Soweit der Antragsgegner kurz vor dem zweiten Termin zur mündlichen Verhandlung vor dem Senat erstmals behauptet hat, dass er üblicherweise Vorkehrungen im Vorfeld der zu dolmetschenden Termine treffe, die – so die unausgesprochene Meinung des Antragsgegners – datenschutzrechtliche Sicherungsmaßnahmen des Auftragnehmers bei Durchführung der Termine entbehrlich machen, ändert dies an seiner o.g. Antwort, ihrem konkludentem Inhalt und ihrer Eignung als zulässigkeitsbegründende, substanzielle Grundlage für die gegenteilige Geltendmachung der Antragstellerin nichts.
Der Vortrag des Antragsgegners ist allenfalls für die Prüfung der Begründetheit des Vergabenachprüfungsantrages relevant, wobei ggf. zu fragen wäre, warum der Antragsgegner auf die Bieterfrage geantwortet hat, wie er geantwortet hat, wenn er von den Bietern tatsächlich gar keine datenschutzrechtlichen Sicherungsmaßnahmen erwartete. Im Übrigen ist fraglich, ob die von dem Antragsgegner eingewendete Entbehrlichkeit wirklich anzunehmen ist. Denn eine zu Beratende mag trotz ihrer gegenüber dem Dolmetscher gewahrten Anonymität aufgrund des Inhaltes und des Ablaufes des Beratungsgespräches für Dritte durchaus individualisierbar sein; zudem mag die zu Beratende im Verlaufe des Gesprächs vertraulich Informationen in Bezug auf individualisierbare Vierte kundtun. Zudem scheint es nach den Einlassungen des Vertreters der Antragstellerin im zweiten Termin zur mündlichen Verhandlung vor dem Senat keineswegs ausgeschlossen, dass die von dem Antragsgegner behaupteten Vorkehrungen im Vorfeld der einzelnen Beratungstermine noch bestritten werden, so dass hierüber ggf. Beweis zu erheben wäre.
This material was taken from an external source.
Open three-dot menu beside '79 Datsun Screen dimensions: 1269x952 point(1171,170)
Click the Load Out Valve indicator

– Dass der Antragsgegner die Angebote auf die Einhaltung datenschutzrechtlicher Bestimmungen nicht geprüft hat, deuten spätestens dessen Einlassungen im Beschwerdeverfahren an, wonach die von der Antragstellerin eingeforderte „Einhaltung datenschutzrechtlichen Bestimmungen“ auf ein „nicht vorgegebenes“ und aus seiner Sicht daher offenbar unakzeptables „Qualitätskriterium“ hinausliefe (Schriftsatz vom 2.9.2019, Seite 2; Bl. 82 d.A.).
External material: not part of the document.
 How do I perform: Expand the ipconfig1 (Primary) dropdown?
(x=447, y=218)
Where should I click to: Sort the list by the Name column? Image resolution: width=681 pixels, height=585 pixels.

– Dass die Bieterin L mit ihrem Konzept der Telefonieübersetzung datenschutzrechtliche Vorgaben nicht erfüllt, legen die von der Antragstellerin behaupteten und vom Antragsgegner nicht bestrittenen Marktkenntnisse der Antragstellerin im Allgemeinen sowie deren Kenntnis über die Firma L im Besonderen aufgrund eines anderen Vergabeverfahrens, das die Antragstellerin konkret benennt, nahe (Beschwerdeschrift vom 27.6.2019, Seiten 19 und 38; Bl. 19 und 38 d.A.).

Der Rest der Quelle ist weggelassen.